Error MessageA message shown when the function fails. Can be a single static message or mapped to specific error codes for more granular feedback.
Error MappingA list of error-code-to-description pairs. When the function fails, the system matches the error code and displays the corresponding description. Use this for functions that interact with APIs or have multiple failure modes.

Fail Workflow Item

When enabled, if the function fails, the entire workflow item can be marked as failed (in combination with the Trigger Node's failure setting). Failed items are also surfaced in scheduled failure reports. Leave this disabled for non-critical transformations so the workflow can continue even if the function encounters an error.

Masked Fields

You can specify fields that should be masked in execution logs and audit trails. This is useful for sensitive data like passwords, API keys, or personal identifiers that pass through the function.

Progress Path

You can hide the Function Node from the progress tracker if it represents an internal computation step that shouldn't be visible to end users.


Pre-defined Functions

The following utility functions are available out of the box. Selecting one auto-populates the code editor with a tested implementation — you only need to map the arguments.

FunctionDescription
Convert XML to JSONParses an XML string into a JSON object.
Convert JSON to XMLConverts a JSON object or JSON string into an XML string.
Change Date FormatConverts a date string to a specified format, with optional input format, language/locale, and timezone support.
Calculate LengthReturns the length of a string, array, or object (key count).
Sum of NumbersAccepts multiple arguments and returns their sum.
Generate Random StringGenerates a secure random string of a specified length.
Difference Between 2 DatesCalculates the absolute difference between two dates in a specified unit (years, months, weeks, days, hours, minutes, seconds, or milliseconds).
Encode a StringEncodes a string into Base64, URL, Hex, ASCII, Binary, ROT13, or UTF-16 format.
Decode a StringDecodes an encoded string from Base64, URL, Hex, ASCII, Binary, ROT13, or UTF-16 format.
Get Current Date and TimeReturns the current date and time in a specified timezone and format.

How It Works at Runtime

  1. Arguments are resolved — all Data Center template expressions in the code and arguments are replaced with their actual runtime values.
  2. Code executes — the resolved code runs in a secure sandbox. The execute function processes the arguments and returns a result.
  3. Results are stored — the function's return value is saved in the Data Center and becomes available to all downstream nodes.
  4. Output mapping runs — if mapping entries are configured, the function's output values are written to the specified form fields or global constants.
  5. Success or failure — if the function completes successfully, the workflow continues to the next node.
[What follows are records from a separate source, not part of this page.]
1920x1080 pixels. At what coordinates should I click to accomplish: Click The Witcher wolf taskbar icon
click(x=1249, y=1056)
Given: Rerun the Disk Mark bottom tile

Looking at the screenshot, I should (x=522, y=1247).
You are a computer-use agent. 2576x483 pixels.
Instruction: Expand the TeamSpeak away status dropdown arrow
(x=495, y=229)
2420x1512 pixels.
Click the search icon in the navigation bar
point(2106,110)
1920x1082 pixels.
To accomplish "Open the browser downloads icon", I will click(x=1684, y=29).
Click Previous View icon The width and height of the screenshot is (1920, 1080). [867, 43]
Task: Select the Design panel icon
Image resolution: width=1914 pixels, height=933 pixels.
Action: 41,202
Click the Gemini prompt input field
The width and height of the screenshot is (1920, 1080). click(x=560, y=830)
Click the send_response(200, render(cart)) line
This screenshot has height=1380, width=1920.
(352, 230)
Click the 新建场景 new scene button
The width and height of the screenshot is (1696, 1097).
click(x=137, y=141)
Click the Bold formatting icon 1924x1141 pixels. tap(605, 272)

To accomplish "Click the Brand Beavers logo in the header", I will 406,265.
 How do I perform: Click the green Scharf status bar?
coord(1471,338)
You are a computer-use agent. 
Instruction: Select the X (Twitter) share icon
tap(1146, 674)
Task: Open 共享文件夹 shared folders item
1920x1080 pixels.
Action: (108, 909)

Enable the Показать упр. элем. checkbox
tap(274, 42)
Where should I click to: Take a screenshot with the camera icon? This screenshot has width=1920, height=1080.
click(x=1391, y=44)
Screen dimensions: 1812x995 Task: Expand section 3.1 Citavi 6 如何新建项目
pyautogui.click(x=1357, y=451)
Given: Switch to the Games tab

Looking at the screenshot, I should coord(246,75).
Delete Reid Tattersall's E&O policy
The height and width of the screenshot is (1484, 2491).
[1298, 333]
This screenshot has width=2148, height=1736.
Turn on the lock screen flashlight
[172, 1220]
If it fails and Fail Workflow Item is enabled, the workflow item may be marked as failed. Otherwise, the error is logged and the workflow proceeds.

Best Practices

  • Start with pre-defined functions for common operations like date formatting, encoding, or XML conversion. They are tested and optimized — no need to reinvent them.
  • Use the test feature to validate your code before deploying. Map test arguments to representative sample data and verify the output.
  • Keep functions focused and small. If you need complex multi-step logic, consider splitting it across multiple Function Nodes for easier debugging.
  • Use output mapping to write results to form fields when the data needs to be visible in a subsequent Input or Approval step. Use global constants when the value should be available workflow-wide.
  • Configure error mapping for functions with multiple failure modes so users see meaningful error messages rather than generic failures.
  • Enable Fail Workflow Item only when the function is critical to the workflow's success. For non-critical transformations, leave it disabled.
  • Mask sensitive fields — if your function processes passwords, tokens, or personal data, add those fields to the masked fields list.
  • Use AI code generation for rapid prototyping — describe what you need in plain English, review the generated code, and refine as needed.